#### EXERCISE:
Arrange the portion of the entries that opens with the line containing "Where should I" and closes with the line containing "[x=1013, y=29]", both lines included, as a numbered list with blank lines omitted. Leave the pictures out of your answer.

#### EXCERPTED DATA:

[BEGIN]

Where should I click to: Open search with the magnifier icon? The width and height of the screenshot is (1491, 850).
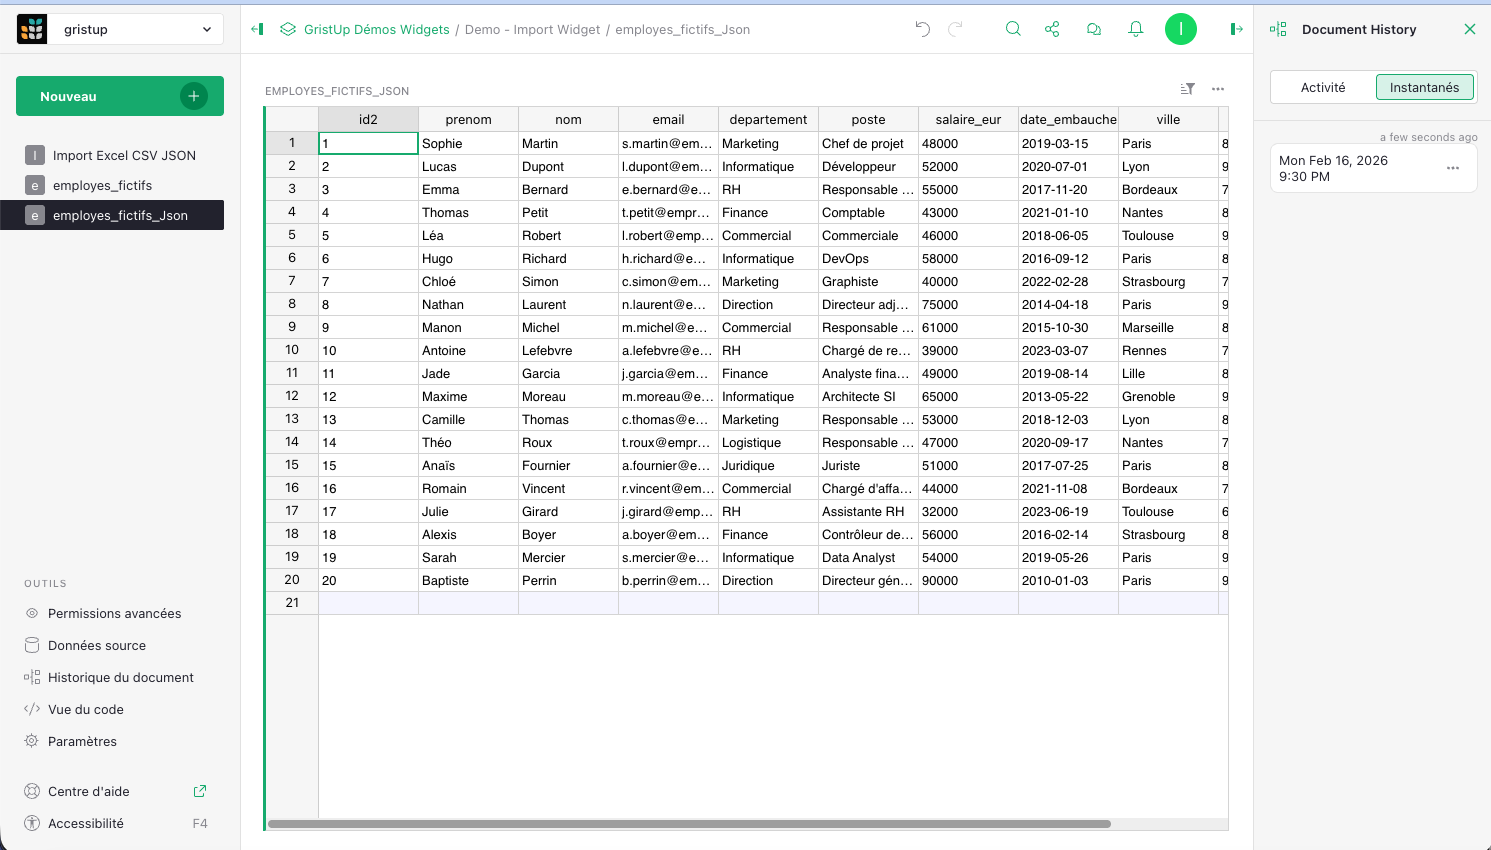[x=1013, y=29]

[END]
[BEGIN]

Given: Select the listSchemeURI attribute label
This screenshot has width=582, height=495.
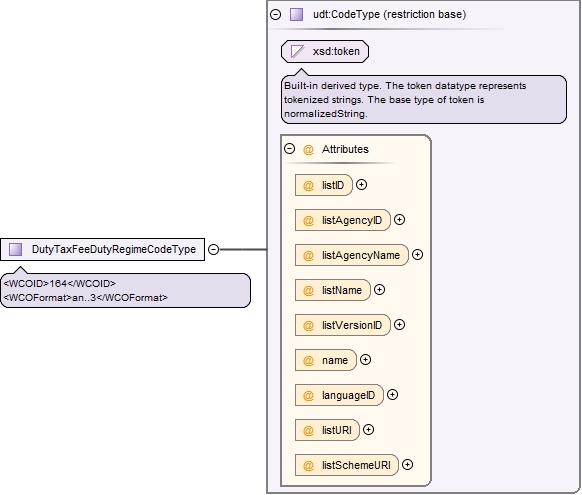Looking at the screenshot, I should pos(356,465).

[END]

#### EXERCISE RESPONSE:
1. Where should I click to: Open search with the magnifier icon? The width and height of the screenshot is (1491, 850).
2. [x=1013, y=29]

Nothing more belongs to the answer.